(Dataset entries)

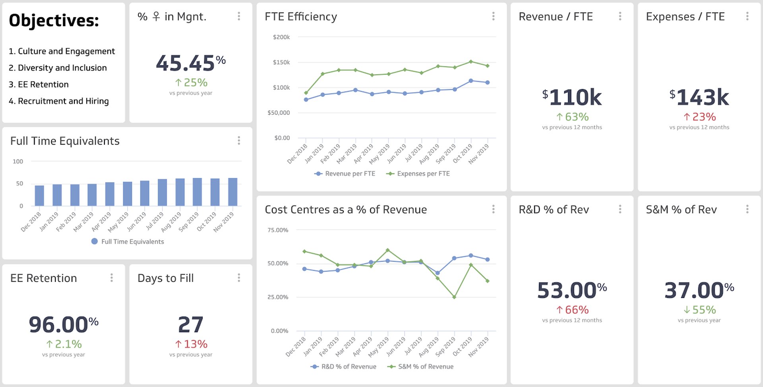Open the Expenses / FTE card options menu

click(747, 16)
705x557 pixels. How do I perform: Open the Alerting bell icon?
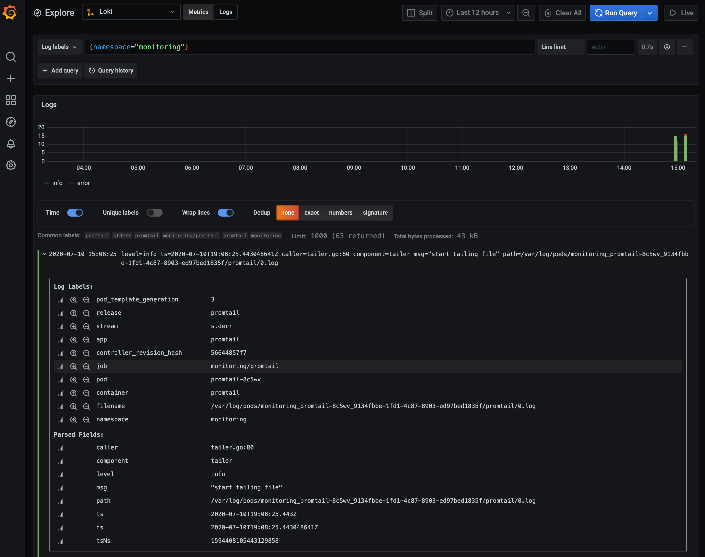[11, 144]
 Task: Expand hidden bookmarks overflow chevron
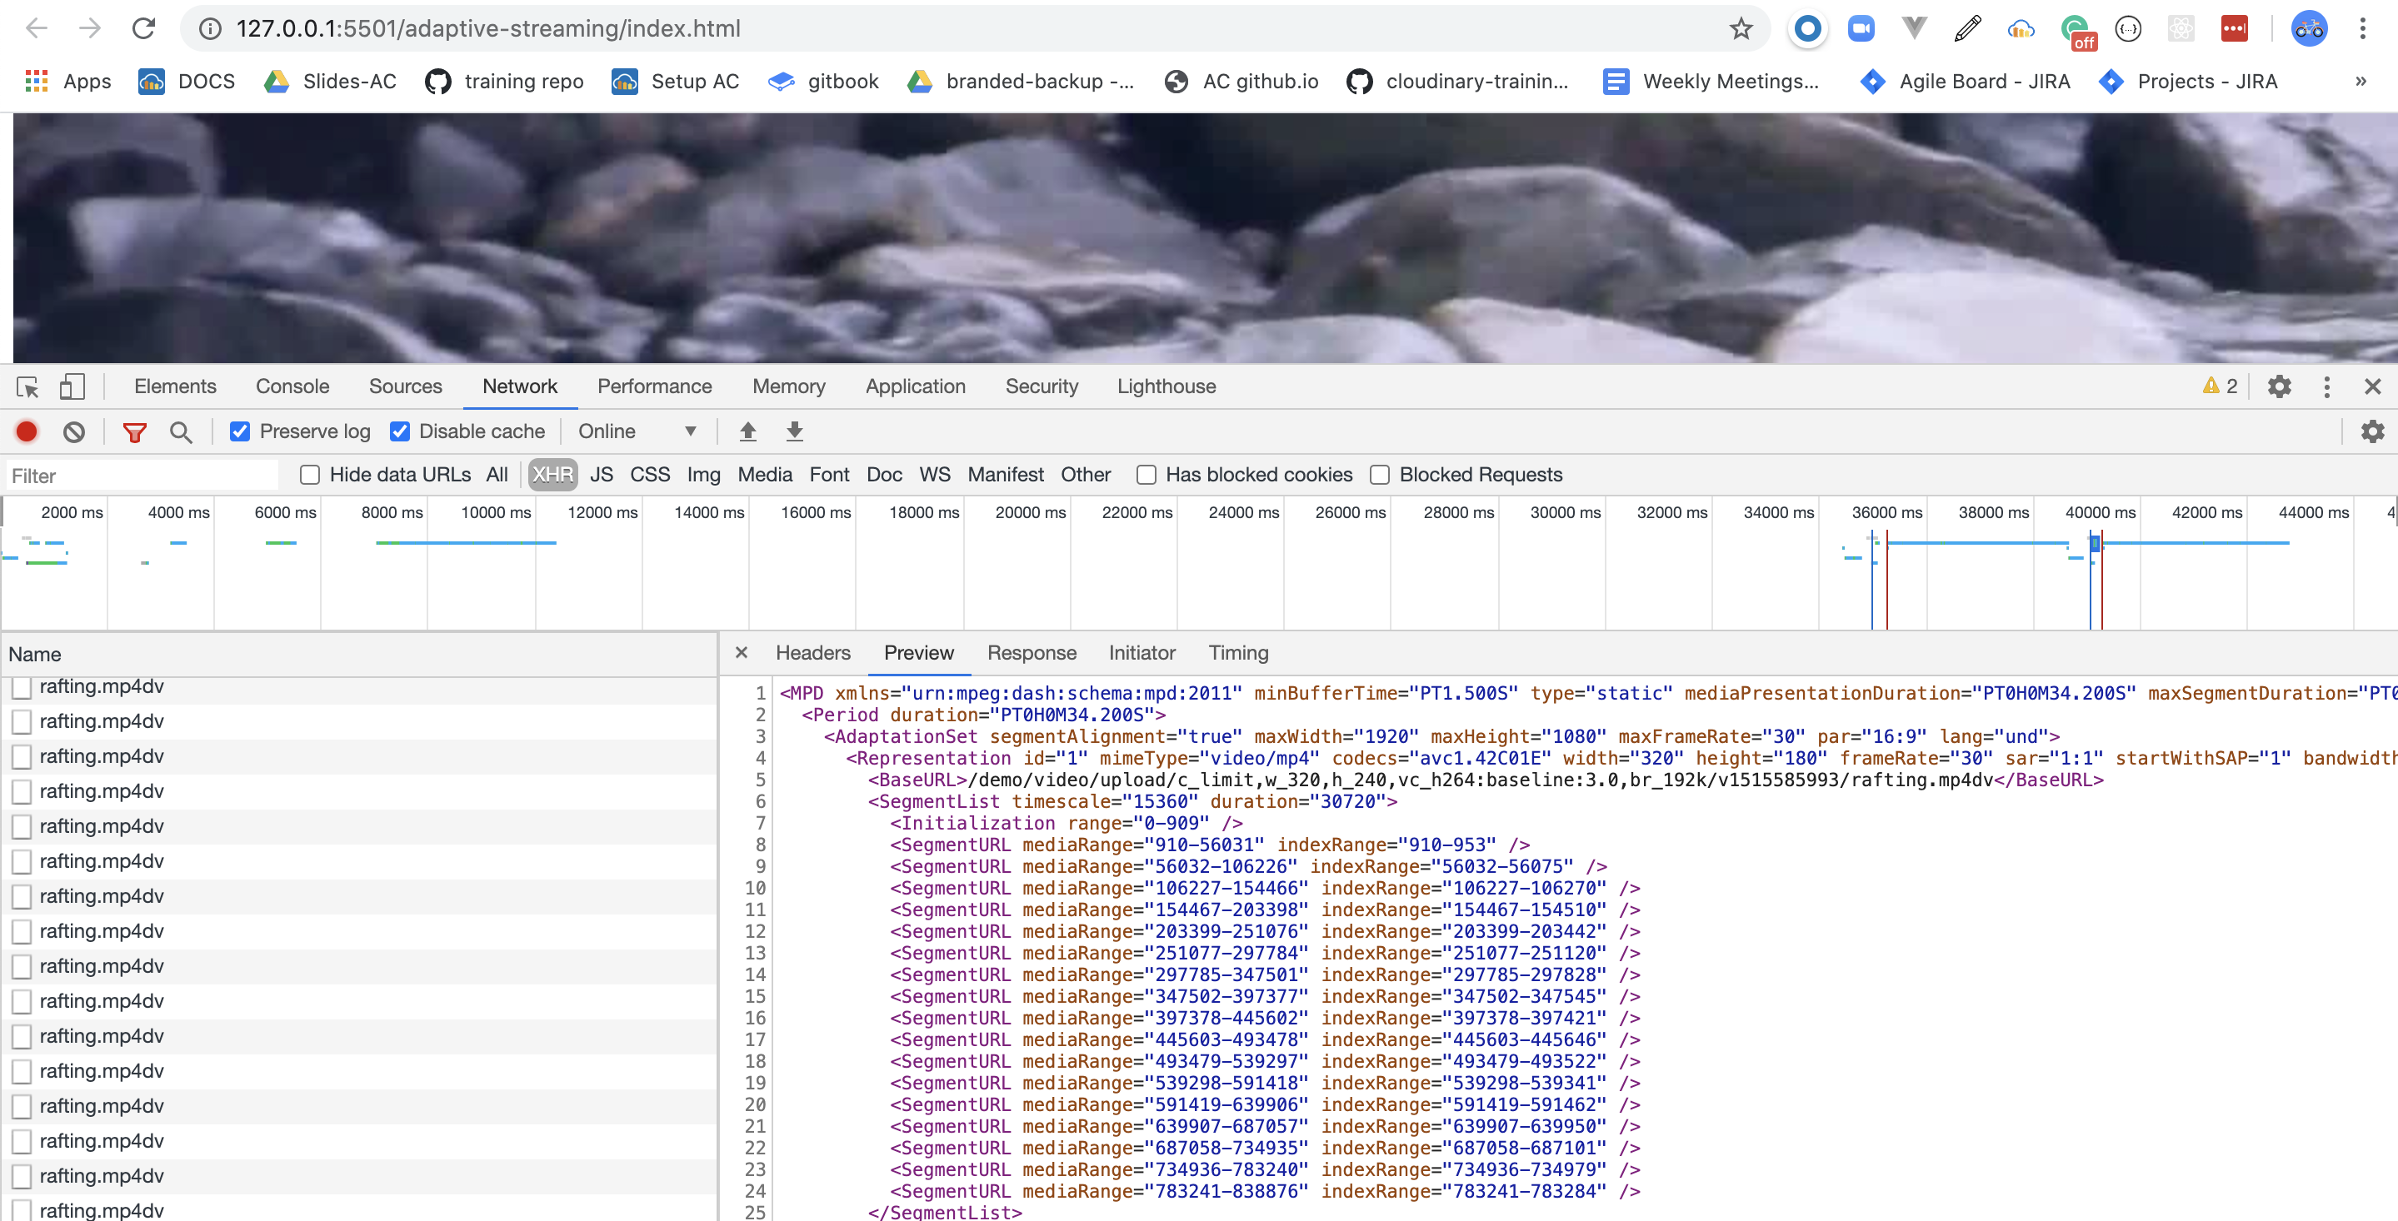pyautogui.click(x=2360, y=81)

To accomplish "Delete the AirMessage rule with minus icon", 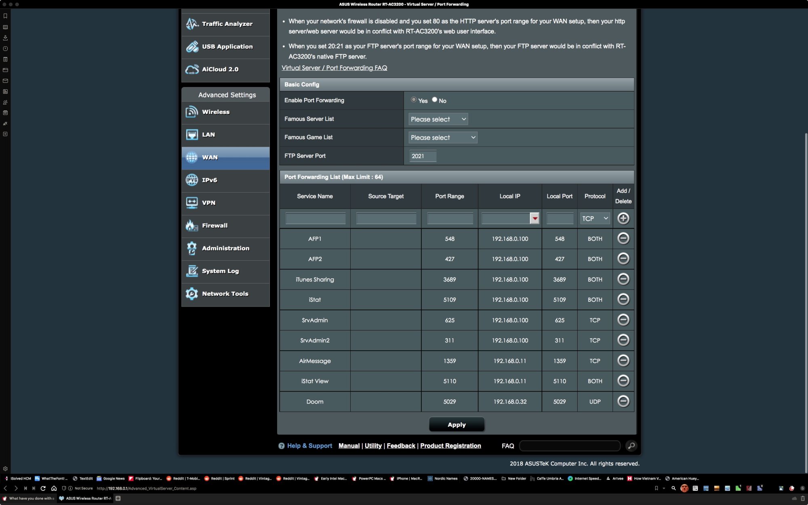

EXERCISE DESCRIPTION:
Once you find the line that contains "705x557 pixels. How", give it again along with every later line through the end of the data, word for word, minus the pictures.

RESPONSE:
705x557 pixels. How do I perform: Open the Alerting bell icon?
[11, 144]
 Task: Expand hidden bookmarks overflow chevron
pyautogui.click(x=2360, y=81)

To accomplish "Delete the AirMessage rule with minus icon", 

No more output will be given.